**WHAT THE EXERCISE ASKS**
Could you restate word for word the lines running from the one with "The image size" to the end of the data, both ends included, but without pictures?

[Stored records]
■ ■ ■ ■

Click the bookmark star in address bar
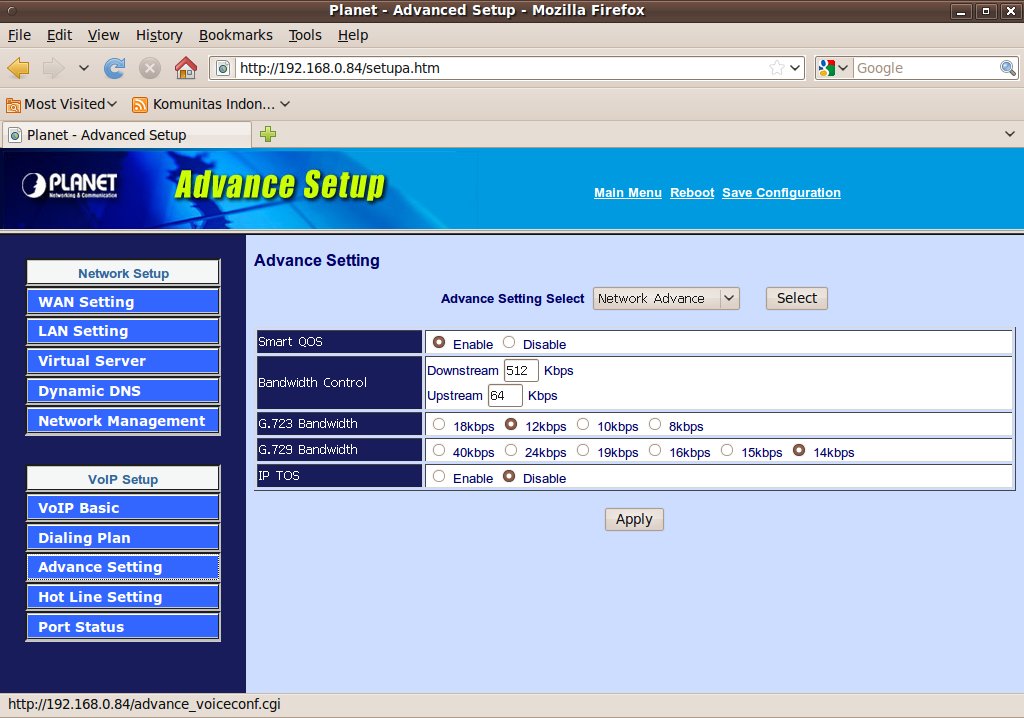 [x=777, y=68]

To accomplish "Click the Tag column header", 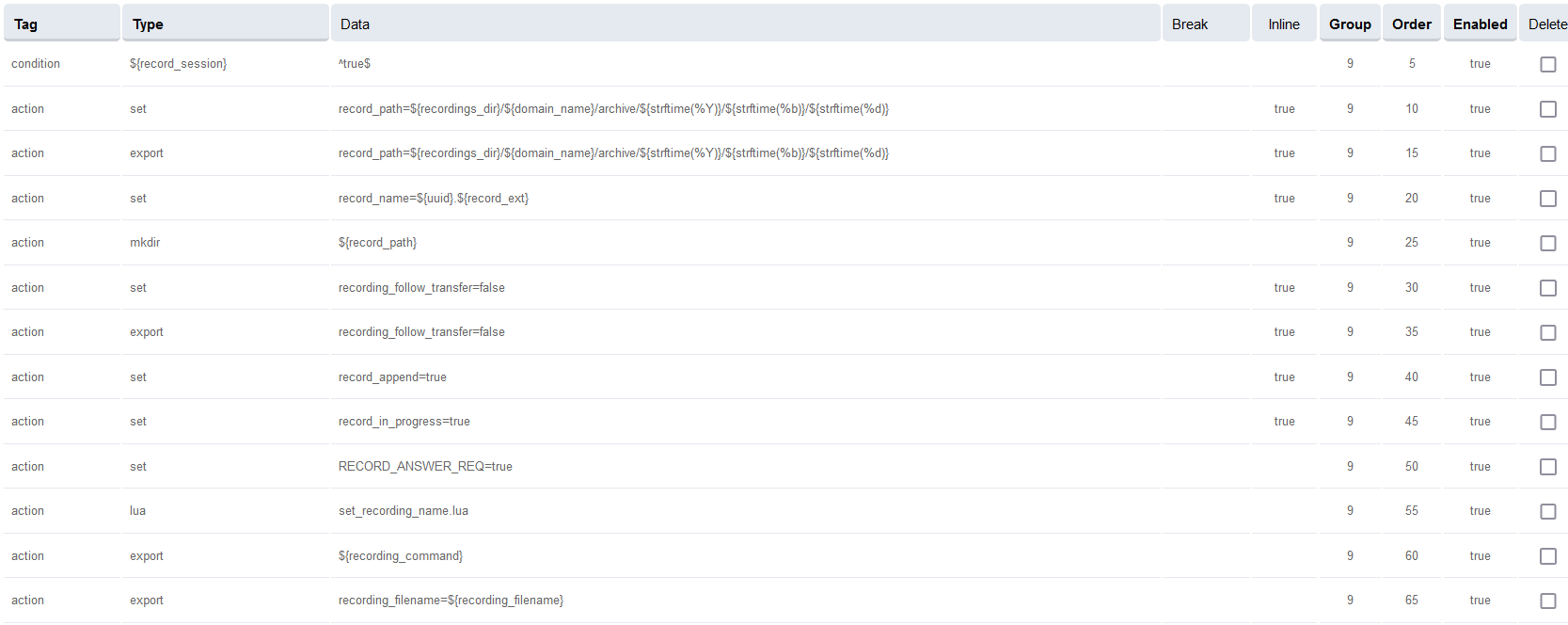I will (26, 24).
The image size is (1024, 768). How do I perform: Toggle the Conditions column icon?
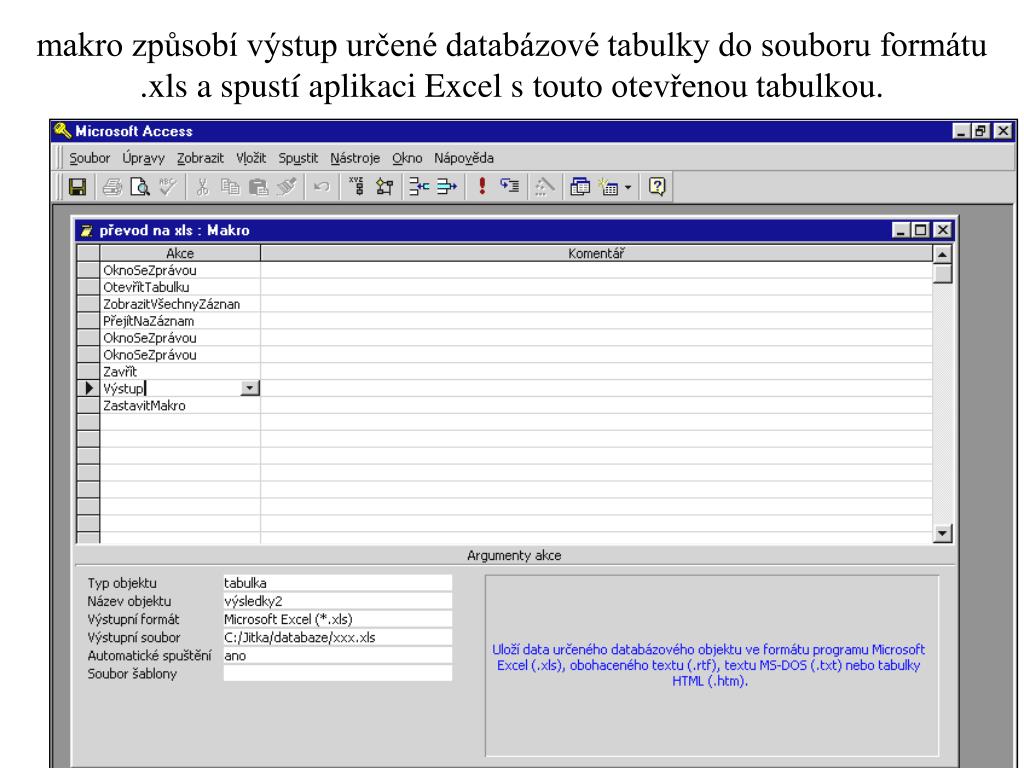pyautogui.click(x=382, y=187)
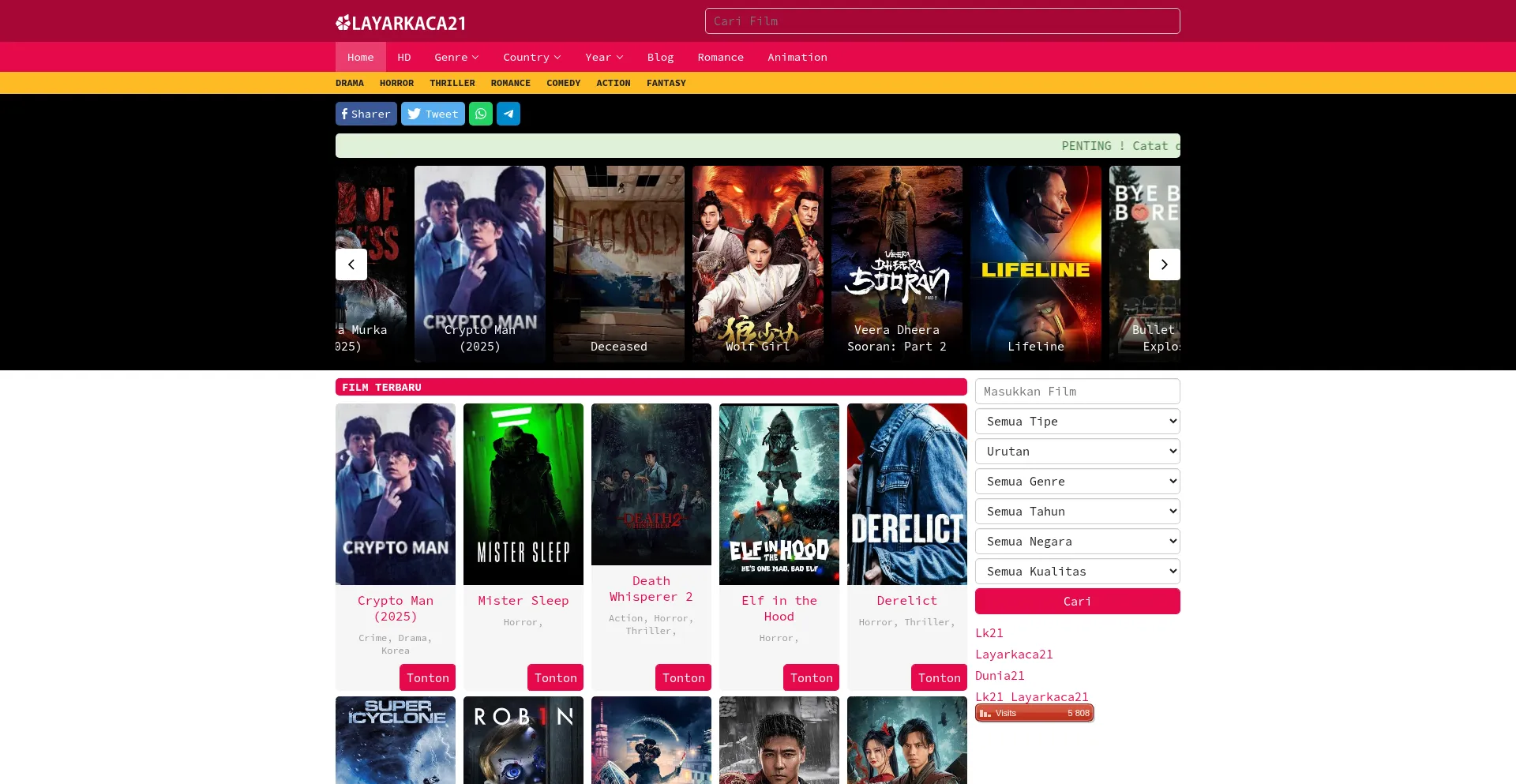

■ ■ ■ ■

**WRITTEN ANSWER**
The image size is (1024, 768). How do I perform: Toggle the Conditions column icon?
pyautogui.click(x=382, y=187)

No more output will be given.